State v. Crudup

Decision Date10 July 1974
Docket NumberNo. 731--III,731--III
PartiesSTATE of Washington, Respondent, v. Zadie CRUDUP, Appellant.
CourtWashington Court of Appeals

Crane Bergdahl of Leavy, Taber, Schultz & Bergdahl, Pasco, for appellant.

Arthur Eggers, Pros. Atty., Carl L. Johnson, Deputy Pros. Atty., Walla Walla, for respondent.

McINTURFF, Judge.

Defendant was charged with second-degree murder in connection with the shooting death of her husband John Crudup. She appeals from a verdict of guilty of the crime of manslaughter.

John Crudup was killed by a single bullet to the head on October 29, 1971. Defendant claimed decedent had produced a gun after an argument and while she struggled with it, the gun discharged twice, the second shot hitting decedent. Autopsy of the victim revealed a blood-alcohol reading of .25 percent.

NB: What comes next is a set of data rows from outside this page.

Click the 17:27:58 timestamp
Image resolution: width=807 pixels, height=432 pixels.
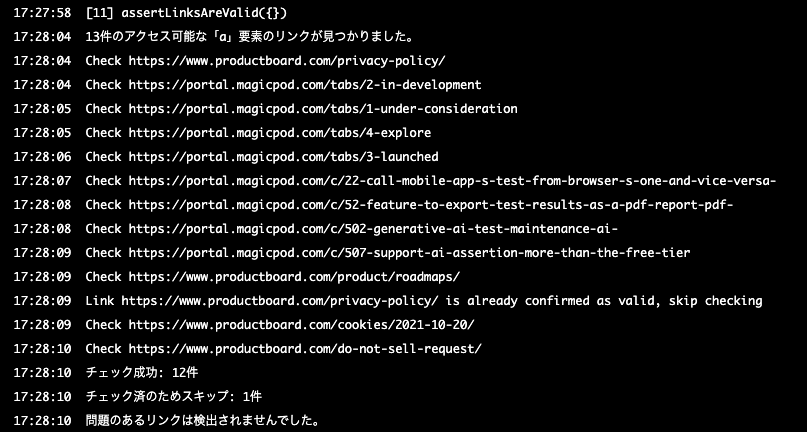tap(42, 12)
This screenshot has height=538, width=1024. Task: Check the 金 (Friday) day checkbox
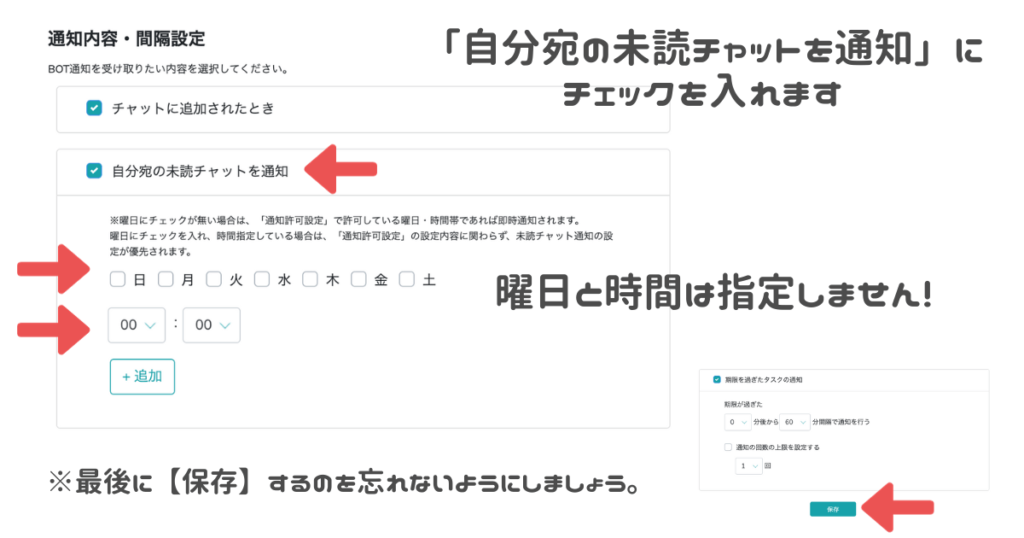(x=358, y=280)
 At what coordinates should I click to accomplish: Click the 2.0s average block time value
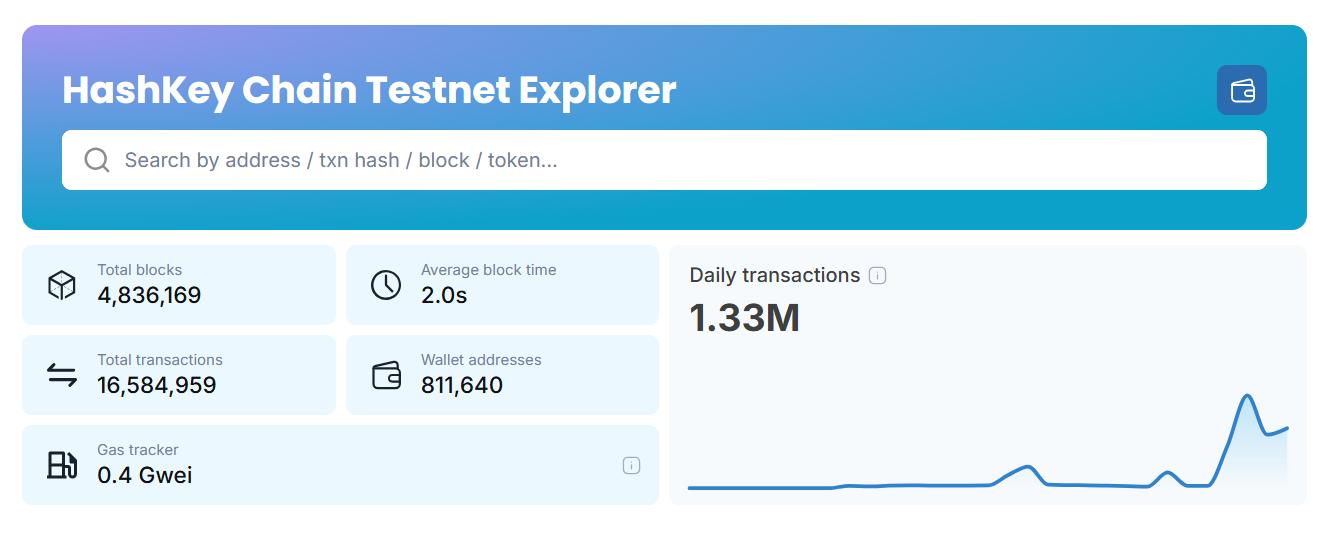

State's witness Dexter (Don) Lincoln, an individual found 'passed out' from the effects of alcohol at the scene of the death, testified that the defendant produced the gun, said she was going to kill her husband, and did so. The physical evidence is inconclusive because there are no identifiable fingerprints on the weapon, and powder residue from the discharge of the weapon was found on both the defendant's and the decedent's hands.

Prior to trial defendant moved for a change of venue, arguing that numerous articles printed in the local newspaper, the Walla Walla Union Bulletin, constituted prejudicial pretrial publicity, effectively denying defendant the right to a trial by an unbiased and unprejudiced jury. Defendant's motion for change of venue was denied.

The newspaper articles giving rise to the claimed prejudicial pretrial publicity read in pertinent part:

October 31, 1971--front page headline: 'Woman Held in Husband's Death'

. . . John Crudup, 46, was shot and killed Friday night at his home 1 1/2 miles south of Walla Walla.

Held pending investigation of murder is Crudup's wife, 39-year-old Zadie, according to sheriff's deputies.

Deputy Prosecutor Jerry Votendahl said Saturday Mrs. Crudup will be arraigned Tuesday or Wednesday on a charge of second degree murder. . . .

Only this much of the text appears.